Text passage:
Two other states, California and Vermont, have also moved closer to placing abortion protections in their constitutions. This week, lawmakers in California advanced a constitutional amendment enshrining the right, and in November, residents of both states will vote on whether to make the amendments law.

Republican-led states are charging hard in the other direction. So far, seven have banned abortion since the Supreme Court’s decision last week. Another half-dozen, including Texas and Tennessee, are expected to quickly follow suit. And voters in states such as Kentucky and Kansas will soon decide whether to ban the practice via referendum.

By pushing so quickly in New York to respond to both rulings, Hochul and Democratic legislative leaders have kept the state on a path set by her predecessor, Andrew Cuomo, during Trump’s presidency. Before allegations of sexual misconduct from a number of women led to his resignation, Cuomo was explicit in juxtaposing his agenda with the priorities of the Republican president, saying in late 2018 that he was declaring New York’s independence.

Your task: Carry on the news passage about state abortion laws and New York's response, picking up right after its final sentence.

Stored data:
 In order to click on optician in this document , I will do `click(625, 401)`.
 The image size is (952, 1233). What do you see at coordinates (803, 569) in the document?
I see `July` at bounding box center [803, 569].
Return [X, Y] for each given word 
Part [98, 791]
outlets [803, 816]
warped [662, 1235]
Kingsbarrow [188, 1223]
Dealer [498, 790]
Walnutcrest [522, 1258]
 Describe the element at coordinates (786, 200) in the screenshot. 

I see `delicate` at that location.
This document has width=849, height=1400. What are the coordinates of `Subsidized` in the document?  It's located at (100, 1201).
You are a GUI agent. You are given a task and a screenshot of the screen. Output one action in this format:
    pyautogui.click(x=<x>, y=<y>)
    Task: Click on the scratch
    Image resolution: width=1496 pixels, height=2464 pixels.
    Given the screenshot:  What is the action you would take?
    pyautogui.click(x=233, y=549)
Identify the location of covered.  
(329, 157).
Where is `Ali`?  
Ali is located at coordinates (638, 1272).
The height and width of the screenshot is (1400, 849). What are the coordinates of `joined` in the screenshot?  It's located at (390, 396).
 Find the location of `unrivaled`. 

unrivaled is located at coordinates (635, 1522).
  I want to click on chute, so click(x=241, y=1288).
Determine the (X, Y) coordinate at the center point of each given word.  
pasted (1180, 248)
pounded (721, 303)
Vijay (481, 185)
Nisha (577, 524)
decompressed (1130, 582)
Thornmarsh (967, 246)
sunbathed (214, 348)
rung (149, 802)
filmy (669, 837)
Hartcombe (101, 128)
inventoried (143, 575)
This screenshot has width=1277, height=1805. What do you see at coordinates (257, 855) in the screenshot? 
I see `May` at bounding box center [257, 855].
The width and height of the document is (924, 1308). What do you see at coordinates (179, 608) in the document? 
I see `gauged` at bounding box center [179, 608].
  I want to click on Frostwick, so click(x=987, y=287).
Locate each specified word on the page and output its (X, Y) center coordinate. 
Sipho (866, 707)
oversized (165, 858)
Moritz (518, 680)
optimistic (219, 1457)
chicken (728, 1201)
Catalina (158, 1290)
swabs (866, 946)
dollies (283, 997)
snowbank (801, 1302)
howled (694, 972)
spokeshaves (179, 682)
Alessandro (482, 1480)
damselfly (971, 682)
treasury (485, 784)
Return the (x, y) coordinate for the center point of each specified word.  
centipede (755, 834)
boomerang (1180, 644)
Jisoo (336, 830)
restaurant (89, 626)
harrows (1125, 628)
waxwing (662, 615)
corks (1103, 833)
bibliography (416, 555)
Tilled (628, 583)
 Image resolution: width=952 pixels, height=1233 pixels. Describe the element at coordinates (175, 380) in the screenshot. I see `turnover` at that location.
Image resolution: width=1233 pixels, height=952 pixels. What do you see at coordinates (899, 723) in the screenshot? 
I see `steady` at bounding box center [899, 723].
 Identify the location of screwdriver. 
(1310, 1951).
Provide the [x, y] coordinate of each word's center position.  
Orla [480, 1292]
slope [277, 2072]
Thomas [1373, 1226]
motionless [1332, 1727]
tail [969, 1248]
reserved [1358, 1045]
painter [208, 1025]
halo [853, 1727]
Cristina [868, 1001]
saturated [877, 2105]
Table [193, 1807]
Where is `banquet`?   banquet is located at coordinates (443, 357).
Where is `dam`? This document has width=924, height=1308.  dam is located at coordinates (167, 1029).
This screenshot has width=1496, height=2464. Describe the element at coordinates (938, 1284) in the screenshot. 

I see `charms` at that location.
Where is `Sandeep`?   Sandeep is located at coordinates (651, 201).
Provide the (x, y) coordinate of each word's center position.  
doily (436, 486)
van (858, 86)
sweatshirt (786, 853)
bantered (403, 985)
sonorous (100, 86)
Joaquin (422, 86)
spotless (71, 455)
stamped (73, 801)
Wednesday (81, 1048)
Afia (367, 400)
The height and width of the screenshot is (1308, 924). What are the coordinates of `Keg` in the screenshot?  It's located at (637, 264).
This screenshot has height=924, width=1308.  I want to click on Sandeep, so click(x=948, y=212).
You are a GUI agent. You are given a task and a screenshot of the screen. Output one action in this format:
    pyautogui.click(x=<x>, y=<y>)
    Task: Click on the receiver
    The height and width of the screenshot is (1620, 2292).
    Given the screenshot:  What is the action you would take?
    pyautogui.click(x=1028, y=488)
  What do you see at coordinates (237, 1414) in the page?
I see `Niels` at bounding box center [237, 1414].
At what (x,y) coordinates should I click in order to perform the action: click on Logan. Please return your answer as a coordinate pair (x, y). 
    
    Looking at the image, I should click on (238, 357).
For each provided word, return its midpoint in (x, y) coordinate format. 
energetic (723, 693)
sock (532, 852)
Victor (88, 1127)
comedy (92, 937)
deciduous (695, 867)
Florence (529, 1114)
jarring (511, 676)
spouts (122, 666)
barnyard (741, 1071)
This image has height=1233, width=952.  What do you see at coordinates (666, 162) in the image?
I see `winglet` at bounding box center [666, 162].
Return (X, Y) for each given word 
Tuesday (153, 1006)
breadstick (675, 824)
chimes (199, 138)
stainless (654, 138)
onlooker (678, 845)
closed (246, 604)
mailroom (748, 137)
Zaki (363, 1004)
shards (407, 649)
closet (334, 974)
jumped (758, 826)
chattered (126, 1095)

Final result:
State Sen. Michael Gianaris of Queens, deputy majority leader, said New Yorkers should expect more of the same in the coming years.

“The Supreme Court seems intent on destroying this country one decision at a time,” he said in an interview. “Today, we made clear that New York will stand up against this rollback of rights that we’ve come to expect in the United States. You can expect we will continue doing this as the court keeps issuing horrible decisions.”